カッコウセンノウの学名は Silene flos-cuculi 、別名では「シレネ・フロスククリ」や「ラギットロビン(ragged-robin)」等とも呼ばれる二年草または多年草です。
カッコウセンノウの原産地はヨーロッパとアジアにあり、自生地は牧草地や道端や湿地などにあります。
カッコウセンノウの特徴
- カッコウセンノウの魅力:この植物は、細長く華奢な茎が何本も立ち上がりながら多数の花を咲かせる可憐な花姿と、花弁が細かく4つに裂けて各裂片が線状になるピンクの花が魅力的な植物です。そのため、園芸ではこの花を鑑賞する目的で栽培されており、お庭の中で自然な雰囲気を演出するのに役立ちます。

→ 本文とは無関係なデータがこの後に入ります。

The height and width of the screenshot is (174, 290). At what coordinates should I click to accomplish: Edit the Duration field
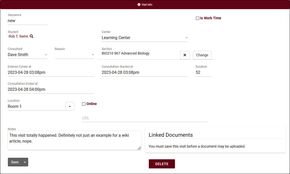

- 草姿:一時ロゼット型になり、生育初期をロゼットで過ごし後に、茎が伸びて、高さ約20~90cmまで成長します。茎は直立茎で、地際から華奢な茎が多数伸びて株立ち状になり、開花期になると上部で集散状に分岐しながら沢山の花を咲かせます。
- 花の特徴:開花期は5月から8月にあり、花序は二出集散花序です。花を構成している萼は、緩く膨らんだ壺形の萼筒になり色は緑色または赤紫色をしています。花冠はナデシコ科でよく見られるナデシコ形花冠になり、萼筒から開出する花弁(舷部)は弁先が4つに裂けて各裂片は線状になり、また花弁の色は桃色をしています。